> Exercise brief:
Find the line containing "Task: Delete the 研修内容 item with red X". Retype it and every later line of the records exactly, leaving out pictures.

Source data
- - -

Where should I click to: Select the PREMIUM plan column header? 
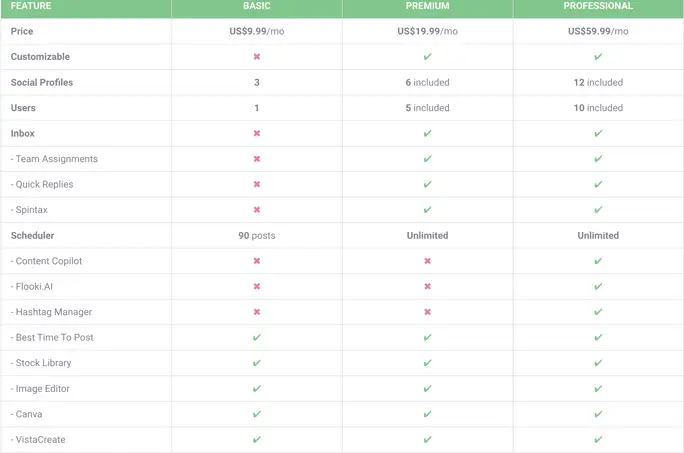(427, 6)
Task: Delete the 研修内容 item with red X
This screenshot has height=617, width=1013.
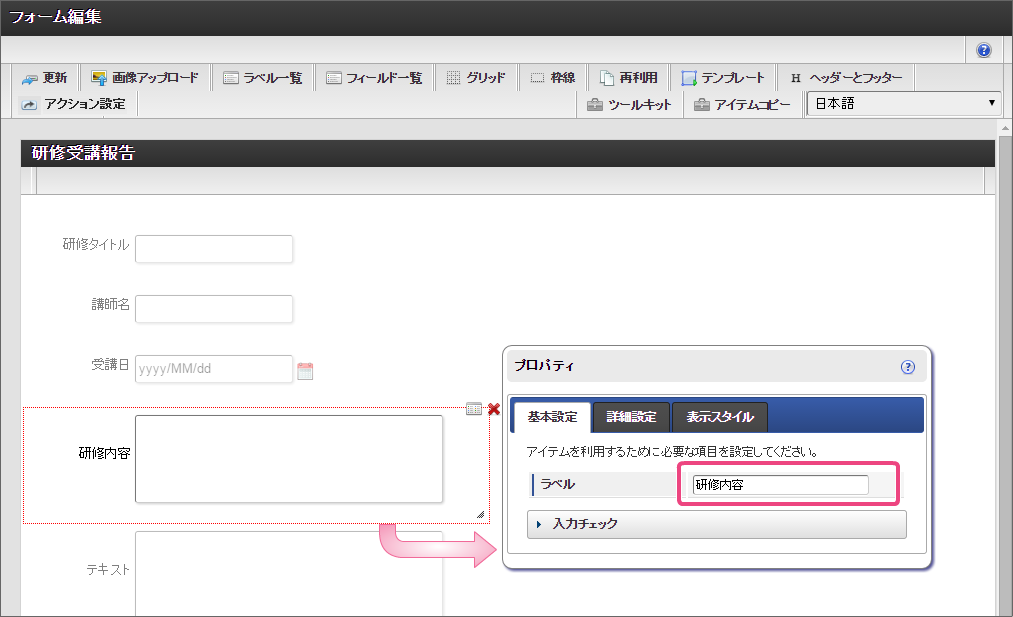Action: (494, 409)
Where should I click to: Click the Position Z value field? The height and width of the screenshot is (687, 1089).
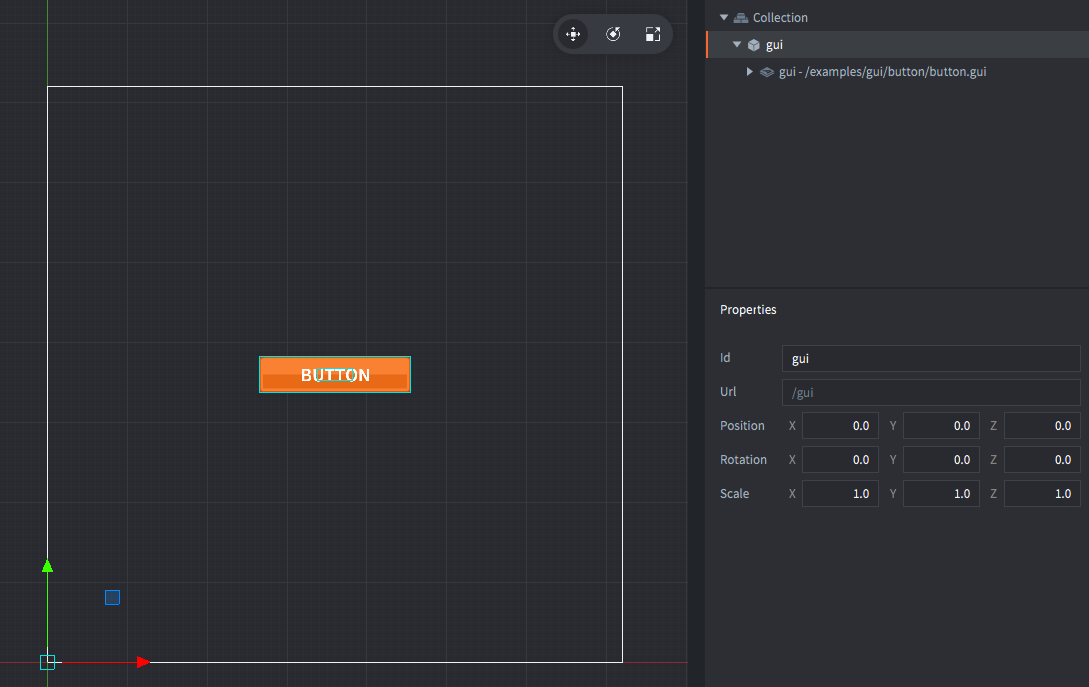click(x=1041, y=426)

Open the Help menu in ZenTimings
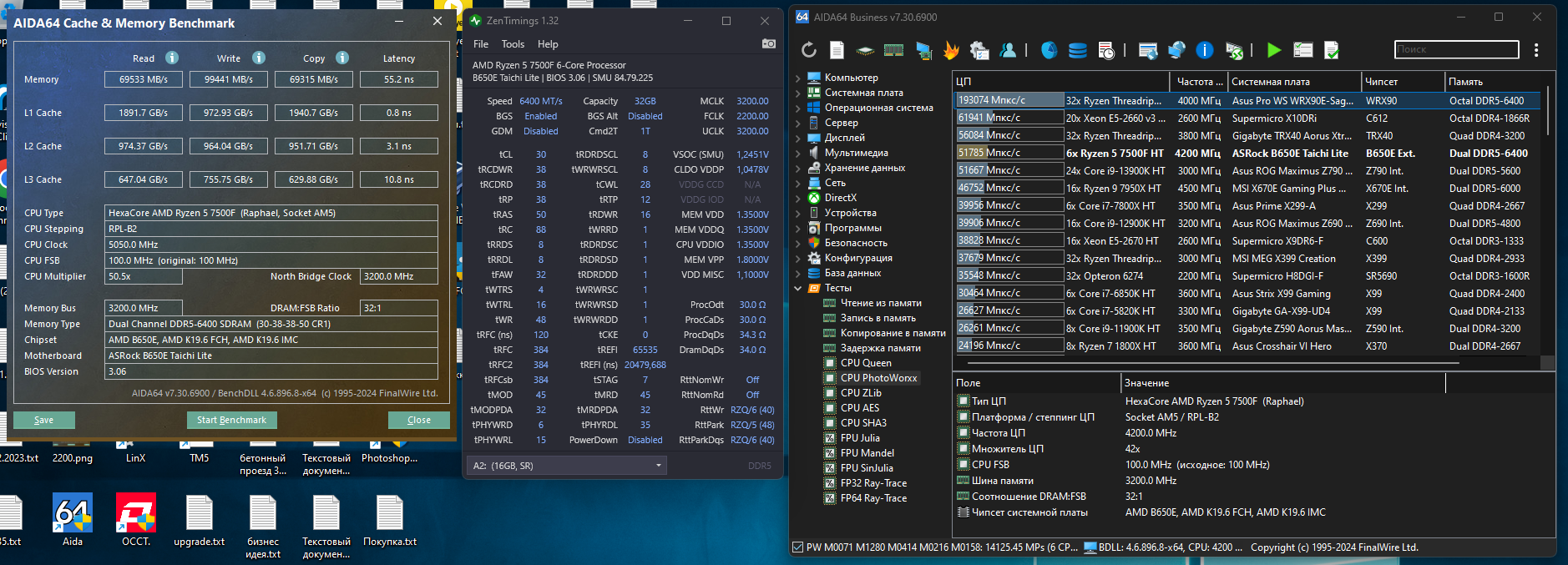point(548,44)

- - -

> Exercise solution:
Task: Delete the 研修内容 item with red X
This screenshot has height=617, width=1013.
Action: (494, 409)
Where should I click to: Click the Position Z value field? The height and width of the screenshot is (687, 1089).
click(x=1041, y=426)

Open the Help menu in ZenTimings
point(548,44)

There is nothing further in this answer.